Lou and Sue, your wish is my command. I hope KS’s horse was named “Stormy”. The best horse name ever.

"Lou and Sue" said...

Thank you, JG and Major!

KS, oh sure, once you start gussying up a saddle with silver medallions and conchos, all bets are off! I’ll bet you could pay as much as you want for a custom job.

Major, hahaha! At first I read it as "conchs!" Need to practice more on my Evelyn Wood Speed Reading courses.

JG said...

Major, thanks for posting my photo!

Sue, and the rest of the Gorilla band, I hope you find it interesting.

Major, my Mom collected all kinds of memorabilia, one thing was whiskey jiggers. Odd, because neither of my parents drank liquor. But the little glasses were a big souvenir item, and still are. For a few years I would buy unusual or interesting styles, but I’ve stopped because I’m just out of space, and I felt vaguely silly having so many. Maybe 20-30?. I do use them, not always to hold liquor either. I have a little flashlight that just fits in one pointing up, so I’ve placed the jiggers around the house to hold the light in our repeated power blackouts. Nice reminders of our travels.

KS, it’s great you could have a horse. My Dad used them on the farm before the War, but they were all gone by my time. We sent our kids to a horse camp several years, where they could ride and care for their own mount. But we have never had room or money to own any.


"Lou and Sue" said...

Nice reminders of our travels.

JG: The repeated power blackouts??

JG said...

Sue, we live in Northern California and the high fire danger causes the utility to shut off the power frequently. We have gone days without electricity in the fire season.

I have photovoltaic lanterns and rechargeable flashlights everywhere.


Nanook said...

@ Sue-
I don't know about JG's situation, but up here in Seattle, and beyond, windy weather (not an uncommon occurence) often causes power outages - usually lasting several hours. At the moment the PNW is experiencing a "snow event". Chicken feed for folks in your part of the country, but up here - a much bigger deal - although it happens with enough regularity to not come as a surprise. Up by me, we have about 12-14" of the white stuff, and as long as one need not venture out in it (we have 'adequate' snow removal equipment), it's a lovely winter wonderland.

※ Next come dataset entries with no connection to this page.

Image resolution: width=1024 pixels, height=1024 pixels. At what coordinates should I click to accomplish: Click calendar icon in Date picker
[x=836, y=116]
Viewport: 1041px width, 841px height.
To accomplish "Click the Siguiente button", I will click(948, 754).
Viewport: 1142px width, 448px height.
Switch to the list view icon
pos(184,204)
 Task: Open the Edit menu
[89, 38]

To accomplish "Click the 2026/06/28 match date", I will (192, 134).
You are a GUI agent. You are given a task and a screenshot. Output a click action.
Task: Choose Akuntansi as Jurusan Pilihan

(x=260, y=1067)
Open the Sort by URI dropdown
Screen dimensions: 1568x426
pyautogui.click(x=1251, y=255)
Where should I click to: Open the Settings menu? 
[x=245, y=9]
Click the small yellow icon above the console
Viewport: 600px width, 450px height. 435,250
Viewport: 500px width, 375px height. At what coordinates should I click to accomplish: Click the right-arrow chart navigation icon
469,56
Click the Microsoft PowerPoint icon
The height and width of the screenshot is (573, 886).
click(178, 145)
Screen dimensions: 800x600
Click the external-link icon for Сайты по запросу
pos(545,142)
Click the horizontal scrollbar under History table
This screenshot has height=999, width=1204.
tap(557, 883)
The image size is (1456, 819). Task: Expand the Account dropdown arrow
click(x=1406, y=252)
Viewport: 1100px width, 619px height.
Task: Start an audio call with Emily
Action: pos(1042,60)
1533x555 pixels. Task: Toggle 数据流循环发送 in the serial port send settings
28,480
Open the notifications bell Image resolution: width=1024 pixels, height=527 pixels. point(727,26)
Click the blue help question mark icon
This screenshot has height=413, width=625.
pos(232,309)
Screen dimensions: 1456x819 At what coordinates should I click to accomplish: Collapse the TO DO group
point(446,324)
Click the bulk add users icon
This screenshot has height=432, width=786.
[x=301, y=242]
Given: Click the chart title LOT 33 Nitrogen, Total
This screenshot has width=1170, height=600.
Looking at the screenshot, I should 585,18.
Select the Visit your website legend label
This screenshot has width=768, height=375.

And thankfully - with no wind. Otherwise, who knows just how many power outages there would be. Can't say the same for the Portland area - they had a ton of freezing rain...

Melissa said...

JG, that boot glass is all kinds of neat! My favorite WDW souvenir was my set of glass tankards from the Liberty Tree Tavern, but they somehow got lost in my last move. Sic transit gloria mundi.

"Lou and Sue" said...

JG, though I was only teasing you that "blackouts" were a nice reminder of your trips, I truly can't imagine days without power! No joking matter, that's for sure! Tonight, it's going to be around 16 degrees below zero (with the windchill factored in) in my area, and losing power for a long period of time could mean frozen pipes that eventually burst "where they may." We have a gas fireplace, gas oven and stove, that we can turn on if the electricity goes out, to warm our little house, but haven't had to ever do that. When we lose power, it's usually for a few hours, at most, thankfully.

Nanook, you do have a winter wonderland happening up there, it sounds like!

JG said...

Melissa, the odd shape and the unique location combined make it a fun souvenir. Honestly, though, glasses like this aren’t great for enjoying whiskey since they have narrow openings that restrict the vapor you need to taste all the aromas of the spirit.

Sorry you lost your tankards. I hate moving.

Sue, we do have gas so we can keep warm, but long blackouts are no fun.


Anonymous said...

Folks...I'm a little late here but my two guys are a bit being a quarter horse and the other a Belgian draft. Both ridden. Mostly trail. Have 5 saddles though. KS

"Lou and Sue" said...

KS, thank you for sharing! PLEASE send the Major pictures to post - would love to see those horses, especially the Belgian draft! Major was hoping you named one "Stormy"...I'm wondering if you named one "Wildfire"?